> **Exercise description**
Please quote all of the records below in full, line for line, with no changes.

> **Task data**
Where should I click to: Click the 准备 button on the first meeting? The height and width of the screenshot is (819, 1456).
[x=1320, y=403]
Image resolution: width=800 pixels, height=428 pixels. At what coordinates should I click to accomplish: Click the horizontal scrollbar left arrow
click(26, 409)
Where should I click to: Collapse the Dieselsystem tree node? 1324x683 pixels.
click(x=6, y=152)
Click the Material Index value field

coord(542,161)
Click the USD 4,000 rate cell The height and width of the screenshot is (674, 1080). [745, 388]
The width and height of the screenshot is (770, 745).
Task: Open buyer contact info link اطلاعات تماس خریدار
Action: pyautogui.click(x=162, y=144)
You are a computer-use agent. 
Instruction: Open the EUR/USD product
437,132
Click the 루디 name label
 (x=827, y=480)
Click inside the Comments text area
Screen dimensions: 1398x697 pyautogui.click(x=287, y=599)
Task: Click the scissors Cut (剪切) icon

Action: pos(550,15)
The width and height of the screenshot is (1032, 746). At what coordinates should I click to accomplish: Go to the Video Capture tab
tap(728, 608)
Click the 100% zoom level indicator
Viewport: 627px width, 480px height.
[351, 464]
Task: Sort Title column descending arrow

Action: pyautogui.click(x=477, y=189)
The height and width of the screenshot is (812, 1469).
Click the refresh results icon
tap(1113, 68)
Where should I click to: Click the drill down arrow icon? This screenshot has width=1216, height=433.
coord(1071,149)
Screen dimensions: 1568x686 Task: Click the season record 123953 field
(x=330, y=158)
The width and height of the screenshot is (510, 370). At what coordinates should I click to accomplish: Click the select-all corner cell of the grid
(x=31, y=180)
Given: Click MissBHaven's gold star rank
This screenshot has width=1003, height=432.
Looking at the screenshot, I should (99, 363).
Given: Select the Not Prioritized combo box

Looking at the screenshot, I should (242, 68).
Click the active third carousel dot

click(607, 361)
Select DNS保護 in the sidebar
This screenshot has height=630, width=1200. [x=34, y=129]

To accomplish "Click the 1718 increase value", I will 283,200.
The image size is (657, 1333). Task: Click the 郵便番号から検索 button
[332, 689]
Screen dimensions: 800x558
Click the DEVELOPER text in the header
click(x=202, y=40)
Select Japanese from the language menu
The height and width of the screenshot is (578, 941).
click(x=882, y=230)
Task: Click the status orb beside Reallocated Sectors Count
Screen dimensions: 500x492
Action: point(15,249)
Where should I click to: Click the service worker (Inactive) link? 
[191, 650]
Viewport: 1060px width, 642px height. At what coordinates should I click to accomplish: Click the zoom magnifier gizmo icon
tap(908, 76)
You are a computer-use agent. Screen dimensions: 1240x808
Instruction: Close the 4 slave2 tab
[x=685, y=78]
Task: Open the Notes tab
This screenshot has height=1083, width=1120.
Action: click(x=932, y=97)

> **The result**
Where should I click to: Click the 准备 button on the first meeting? The height and width of the screenshot is (819, 1456).
[x=1320, y=403]
Image resolution: width=800 pixels, height=428 pixels. At what coordinates should I click to accomplish: Click the horizontal scrollbar left arrow
click(26, 409)
Where should I click to: Collapse the Dieselsystem tree node? 1324x683 pixels.
click(x=6, y=152)
Click the Material Index value field

coord(542,161)
Click the USD 4,000 rate cell The height and width of the screenshot is (674, 1080). [745, 388]
The width and height of the screenshot is (770, 745).
Task: Open buyer contact info link اطلاعات تماس خریدار
Action: pyautogui.click(x=162, y=144)
You are a computer-use agent. 
Instruction: Open the EUR/USD product
437,132
Click the 루디 name label
 (x=827, y=480)
Click inside the Comments text area
Screen dimensions: 1398x697 pyautogui.click(x=287, y=599)
Task: Click the scissors Cut (剪切) icon

Action: pos(550,15)
The width and height of the screenshot is (1032, 746). At what coordinates should I click to accomplish: Go to the Video Capture tab
tap(728, 608)
Click the 100% zoom level indicator
Viewport: 627px width, 480px height.
[351, 464]
Task: Sort Title column descending arrow

Action: pyautogui.click(x=477, y=189)
The height and width of the screenshot is (812, 1469).
Click the refresh results icon
tap(1113, 68)
Where should I click to: Click the drill down arrow icon? This screenshot has width=1216, height=433.
coord(1071,149)
Screen dimensions: 1568x686 Task: Click the season record 123953 field
(x=330, y=158)
The width and height of the screenshot is (510, 370). At what coordinates should I click to accomplish: Click the select-all corner cell of the grid
(x=31, y=180)
Given: Click MissBHaven's gold star rank
This screenshot has width=1003, height=432.
Looking at the screenshot, I should (99, 363).
Given: Select the Not Prioritized combo box

Looking at the screenshot, I should (242, 68).
Click the active third carousel dot

click(607, 361)
Select DNS保護 in the sidebar
This screenshot has height=630, width=1200. [x=34, y=129]

To accomplish "Click the 1718 increase value", I will 283,200.
The image size is (657, 1333). Task: Click the 郵便番号から検索 button
[332, 689]
Screen dimensions: 800x558
Click the DEVELOPER text in the header
click(x=202, y=40)
Select Japanese from the language menu
The height and width of the screenshot is (578, 941).
click(x=882, y=230)
Task: Click the status orb beside Reallocated Sectors Count
Screen dimensions: 500x492
Action: point(15,249)
Where should I click to: Click the service worker (Inactive) link? 
[191, 650]
Viewport: 1060px width, 642px height. At what coordinates should I click to accomplish: Click the zoom magnifier gizmo icon
tap(908, 76)
You are a computer-use agent. Screen dimensions: 1240x808
Instruction: Close the 4 slave2 tab
[x=685, y=78]
Task: Open the Notes tab
This screenshot has height=1083, width=1120.
Action: click(x=932, y=97)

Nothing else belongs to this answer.